La Fiat tiene molto al suo fiore all’occhiello, tanto da aver deciso di spostare la produzione della vettura dallo stabilimento di Tichy in Polonia, dove è attualmente prodotta, al più moderno e tecnologico dei suoi impianti, quello di Pomigliano d’Arco.

In questo giro di vite in Polonia si dovrebbe produrre la futura Lancia Ypsilon, che non sfruttando più il pianale della Fiat Punto bensì quello della Panda risulterebbe assolutamente compatibile con l’impianto di Tichy. Quello che si potrebbe prospettare per altri impianti, come ad esempio quello di Termini Imerese, è la produzione di componenti ma non la produzione di modelli veri e propri.
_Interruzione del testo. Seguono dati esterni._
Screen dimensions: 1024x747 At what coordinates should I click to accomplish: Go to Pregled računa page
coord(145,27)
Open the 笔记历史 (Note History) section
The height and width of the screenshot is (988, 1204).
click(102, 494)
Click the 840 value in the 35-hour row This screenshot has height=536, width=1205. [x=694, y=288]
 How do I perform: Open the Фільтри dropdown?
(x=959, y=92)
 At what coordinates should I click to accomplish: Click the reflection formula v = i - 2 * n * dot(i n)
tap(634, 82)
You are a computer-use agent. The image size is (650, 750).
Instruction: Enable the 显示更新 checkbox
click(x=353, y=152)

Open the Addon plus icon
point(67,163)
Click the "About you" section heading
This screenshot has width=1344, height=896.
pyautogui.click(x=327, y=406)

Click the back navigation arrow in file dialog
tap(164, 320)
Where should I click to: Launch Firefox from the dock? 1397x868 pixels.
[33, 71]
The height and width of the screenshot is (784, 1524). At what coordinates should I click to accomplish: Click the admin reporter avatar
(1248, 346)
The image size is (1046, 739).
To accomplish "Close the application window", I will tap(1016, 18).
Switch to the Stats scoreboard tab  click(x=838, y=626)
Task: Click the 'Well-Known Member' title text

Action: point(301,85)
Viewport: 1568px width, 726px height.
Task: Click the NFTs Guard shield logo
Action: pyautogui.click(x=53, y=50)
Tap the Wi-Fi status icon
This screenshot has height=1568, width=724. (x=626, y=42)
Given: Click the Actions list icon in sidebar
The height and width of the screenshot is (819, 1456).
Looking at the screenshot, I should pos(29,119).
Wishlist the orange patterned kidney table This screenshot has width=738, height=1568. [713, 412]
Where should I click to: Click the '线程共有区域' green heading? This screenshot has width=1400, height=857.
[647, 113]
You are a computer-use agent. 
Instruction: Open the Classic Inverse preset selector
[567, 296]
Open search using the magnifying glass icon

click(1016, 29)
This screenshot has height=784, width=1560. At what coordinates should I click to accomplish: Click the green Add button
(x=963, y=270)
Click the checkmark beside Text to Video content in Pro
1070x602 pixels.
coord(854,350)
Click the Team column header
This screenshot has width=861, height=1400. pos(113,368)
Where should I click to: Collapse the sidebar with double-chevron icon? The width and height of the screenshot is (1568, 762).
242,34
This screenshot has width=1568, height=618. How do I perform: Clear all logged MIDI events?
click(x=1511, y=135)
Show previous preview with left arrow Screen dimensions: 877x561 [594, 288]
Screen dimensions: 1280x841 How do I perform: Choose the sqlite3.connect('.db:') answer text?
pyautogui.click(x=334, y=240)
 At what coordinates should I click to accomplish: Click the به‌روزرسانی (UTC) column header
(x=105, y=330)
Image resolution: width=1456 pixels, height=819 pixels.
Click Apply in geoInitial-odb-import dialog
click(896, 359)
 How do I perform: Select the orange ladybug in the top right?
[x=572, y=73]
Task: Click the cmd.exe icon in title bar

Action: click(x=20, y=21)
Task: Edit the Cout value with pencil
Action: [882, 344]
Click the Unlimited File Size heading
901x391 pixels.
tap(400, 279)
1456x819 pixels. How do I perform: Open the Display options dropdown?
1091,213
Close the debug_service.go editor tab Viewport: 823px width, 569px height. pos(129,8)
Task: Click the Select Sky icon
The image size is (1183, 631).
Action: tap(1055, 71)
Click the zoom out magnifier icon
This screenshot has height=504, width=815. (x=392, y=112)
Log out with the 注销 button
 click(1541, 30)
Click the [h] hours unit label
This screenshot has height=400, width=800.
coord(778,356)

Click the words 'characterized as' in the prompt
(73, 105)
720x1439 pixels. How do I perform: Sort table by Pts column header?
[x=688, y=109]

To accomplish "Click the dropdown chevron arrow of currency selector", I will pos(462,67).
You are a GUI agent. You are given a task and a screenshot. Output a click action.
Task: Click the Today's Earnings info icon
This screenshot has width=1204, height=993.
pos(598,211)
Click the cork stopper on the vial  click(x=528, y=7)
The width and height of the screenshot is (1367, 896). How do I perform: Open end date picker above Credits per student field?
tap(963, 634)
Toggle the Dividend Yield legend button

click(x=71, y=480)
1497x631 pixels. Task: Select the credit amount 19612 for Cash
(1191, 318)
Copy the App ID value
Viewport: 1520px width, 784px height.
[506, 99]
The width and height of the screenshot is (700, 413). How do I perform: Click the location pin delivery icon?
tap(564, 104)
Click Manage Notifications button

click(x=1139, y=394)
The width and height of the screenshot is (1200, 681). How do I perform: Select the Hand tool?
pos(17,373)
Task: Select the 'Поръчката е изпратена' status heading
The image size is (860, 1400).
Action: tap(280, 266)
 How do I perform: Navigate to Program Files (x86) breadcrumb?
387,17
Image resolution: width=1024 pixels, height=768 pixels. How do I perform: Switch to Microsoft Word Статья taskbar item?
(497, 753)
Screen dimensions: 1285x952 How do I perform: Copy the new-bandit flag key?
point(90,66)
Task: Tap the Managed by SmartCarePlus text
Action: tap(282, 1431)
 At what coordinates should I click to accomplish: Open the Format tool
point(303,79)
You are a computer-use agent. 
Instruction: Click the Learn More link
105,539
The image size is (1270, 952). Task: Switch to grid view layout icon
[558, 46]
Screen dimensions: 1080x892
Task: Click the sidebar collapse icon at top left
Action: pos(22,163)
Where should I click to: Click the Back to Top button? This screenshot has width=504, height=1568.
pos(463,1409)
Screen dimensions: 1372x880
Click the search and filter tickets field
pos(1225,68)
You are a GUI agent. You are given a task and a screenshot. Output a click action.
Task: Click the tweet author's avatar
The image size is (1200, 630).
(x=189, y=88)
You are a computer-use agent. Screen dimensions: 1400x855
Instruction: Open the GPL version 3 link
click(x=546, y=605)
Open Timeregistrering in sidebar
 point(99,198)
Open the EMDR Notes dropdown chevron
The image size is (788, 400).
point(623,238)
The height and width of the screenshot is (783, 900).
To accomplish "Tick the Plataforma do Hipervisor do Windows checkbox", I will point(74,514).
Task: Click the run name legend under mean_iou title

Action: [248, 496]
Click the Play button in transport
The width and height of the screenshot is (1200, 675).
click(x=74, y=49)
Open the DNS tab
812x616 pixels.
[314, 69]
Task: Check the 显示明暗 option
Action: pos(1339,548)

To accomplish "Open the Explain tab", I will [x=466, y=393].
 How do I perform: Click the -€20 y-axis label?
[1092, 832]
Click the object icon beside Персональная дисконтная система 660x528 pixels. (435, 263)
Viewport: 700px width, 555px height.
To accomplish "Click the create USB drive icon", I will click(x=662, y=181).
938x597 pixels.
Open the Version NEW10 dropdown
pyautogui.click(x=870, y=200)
Altro fardello che pesa sullo stabilimento siciliano è la sua infelice posizione strategica, che la renderebbe scomoda per le nuove e veloci rotte industriali del mercato dell’automobile. Lo stesso amministratore delegato Fiat Sergio Marchionne si è espresso in modo molto chiaro sul destino di Termini Imerese: “Tenere tutti gli stabilimenti aperti non è fattibile in un mondo che è cambiato drasticamente. In Italia abbiamo sei stabilimenti e produciamo l'equivalente di quello che si realizza in una sola fabbrica in Brasile. Questo non ha nessuna logica industriale”. Parole chiare, adesso bisogna attendere il piano industriale ufficiale per l’Italia.